To be filed under the "You've Got To Be Joking" category, comes the story of a 20 year mental giant who tried to flush her newborn down the toilet at McDonalds, where she was working at the time. This happened last week, and much to the embarrassment of anyone who has an 816 phone number, right here in our city.
It would be nice if Kansas City was well known for a stellar sports team, low crime rate, or hell, I'd even settle for American Idol winner. But no, asshats like this girl are the ones that put us on the map. Awesome.
Anyway, the girl claims she didn't know she was pregnant. I'm going to have to call bullshit on this on, Alex, unless she was roughly the size of a Ford Excursion, which in any case, was too fat to discern the baby bump...and the missed periods...and the extreme nausea and mood swings...and the fact that you obviously don't use any type of birth control when you have sex...oh, don't forget those contractions!
Then, she admits she tried to flush the baby several times. Okay, let's suspend reality for a minute and say she really didn't know she was pregnant because she has the IQ of a loaf of bread. I don't know of anyone who doesn't look at their deposit when they are done taking a crap, and I know for a fact that anyone who felt like they just passed a 2lb turd, is going to look at it if not out of sheer curiosity. Did she not notice that what she passed had eyes? Hands and feet? Hmmm, there's usually blood involved (not to mention a placenta)...didn't that throw up any alarms?? Apparently not, because she "innocently" tried to flush the baby down the toilet. Not once. Not twice. But THREE TIMES!! According to Alonzo Washington (who is Al Sharpton-lite in some KC circles), Mom of the Year was unaware that the baby was in the toilet.

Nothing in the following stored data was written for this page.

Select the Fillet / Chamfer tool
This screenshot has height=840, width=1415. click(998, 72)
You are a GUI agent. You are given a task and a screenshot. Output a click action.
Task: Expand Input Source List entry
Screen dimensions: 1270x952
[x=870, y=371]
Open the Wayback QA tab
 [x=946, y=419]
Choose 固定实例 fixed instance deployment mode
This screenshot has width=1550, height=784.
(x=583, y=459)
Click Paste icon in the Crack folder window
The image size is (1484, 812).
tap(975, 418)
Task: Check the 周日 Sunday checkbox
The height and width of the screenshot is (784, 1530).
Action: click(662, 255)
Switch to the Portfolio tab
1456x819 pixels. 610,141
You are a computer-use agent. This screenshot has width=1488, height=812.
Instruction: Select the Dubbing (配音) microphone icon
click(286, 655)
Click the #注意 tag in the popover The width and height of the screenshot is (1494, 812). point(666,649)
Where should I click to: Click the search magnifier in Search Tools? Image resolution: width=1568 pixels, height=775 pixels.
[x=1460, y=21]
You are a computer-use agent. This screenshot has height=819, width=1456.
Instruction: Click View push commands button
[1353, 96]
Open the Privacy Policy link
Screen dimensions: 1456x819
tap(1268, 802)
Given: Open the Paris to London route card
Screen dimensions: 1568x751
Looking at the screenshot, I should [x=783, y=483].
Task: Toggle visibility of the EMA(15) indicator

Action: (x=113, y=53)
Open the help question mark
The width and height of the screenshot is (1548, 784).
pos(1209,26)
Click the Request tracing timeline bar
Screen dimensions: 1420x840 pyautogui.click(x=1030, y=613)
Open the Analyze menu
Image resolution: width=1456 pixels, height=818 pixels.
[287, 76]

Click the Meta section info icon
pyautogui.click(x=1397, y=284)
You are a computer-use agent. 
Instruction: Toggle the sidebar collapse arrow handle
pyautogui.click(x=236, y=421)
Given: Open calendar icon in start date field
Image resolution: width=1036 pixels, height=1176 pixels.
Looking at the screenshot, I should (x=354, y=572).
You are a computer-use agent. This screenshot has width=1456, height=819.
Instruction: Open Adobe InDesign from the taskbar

Everyone, say it with me...BULLSHIT.
And speaking of Alonzo Washington, I had the pleasure of having lunch with friends today, who live in the very area that Washington is trying to clean up. While his beginnings were benevolent and well-intentioned, it is the opinion of many in that, and surrounding neighborhoods, he's turned into quite the Famewhore. That he is only interested in the stories that get his face in the news. That he rolls around in his Escalade on dubs (I had to look that one up), and Edge on occasion, wearing his designer duds and bling. I was also told he has 8 kids (different moms??). I didn't know that.
Me: Isn't that the very image/stereotype he's supposed to be fighting against?
Friend: You would think so. He's becoming a bit of a joke.
To be honest, I had no idea that girl who did this heinous thing, was black. This could have been done by any person with a vagina, because let's face it...stupid comes in all colors. No clue the girl was black until Washington stepped into the limelight. Had she been white, would he had said anything on behalf of the family then? Unlikely. Everyone would have chalked it up to stupid white trash and gone back doing whatever it is they do in their daily life. Who's the spokesperson for stupid white people? Andy Dick?? Jerry Springer???
Maybe Washington should take up the cause of education so there are no more stupid people. Taking on the inept Kansas City School District might be a good place to start. What about preaching the virtues of having protected sex? Or maybe tackle the big enchilada: personal accountability. These are things that people from all races could benefit from.
In the end, I hope the baby turns out okay. I pray that Mother of the Year gets her rights revoked and that baby is adopted by a good, loving family that will raise it to not be stupid. Most of all, I hope that child never, ever learns of it's birth. How much of a mindfuck would that be, finding out that your mom thought of you as nothing more than a piece of shit, and tried to dispose of you as such?
I shudder to think of it.
*this was a direct quote from Washington, I'm assuming it had to do with Precious Doe, but I thought it sounded like it would apply here*
6 comments:
i'm going to have to disagree with you on this one. i mean, i certainly can buy the story that she was either too stupid or just in denial, but i also had a close friend that was on her way to a wedding.. in which she was a bridesmaid, and fucking went into labor. Problem being, neither she nor the hospital could tell she was pregnant. i seriously saw her stomach just a few weeks before, and even though she was a skinny chick she always had a little umm... beer gut and that's all it looked like. In fact the hospital gave her morphine before realizing she was pregnant. She just chalked the missed periods up to stress and really didn't feel all that ill.
also, it sounds as if the girl was having health problems, renal failure.
like i said, i could believe either one. and while it does make a sensational story, in a country that constantly slashes sex education it's not that much of a stretch, and it certainly wasn't the first time it's happened.
I've known 2 people who didn't know they were pregnant, one heavy, the other not.
I could maybe buy not knowing if they were pregnant (the power of denial can be a strong thing), but I don't buy she didn't know there was a baby in the toilet as she was flushing it.
Wouldn't the umbilical cord hanging out of her who-haw connected to what she was trying to flush be some sort of clue?
Is it me or does Alonzo Washington look as though he has black shoe polish on his head????
Sassy, I could be wrong here but I was under the impression that one of the things that a hospital does is give you a pregnancy test before administering any drugs to a woman of child bearing age, giving morphine sounds sort of extreme.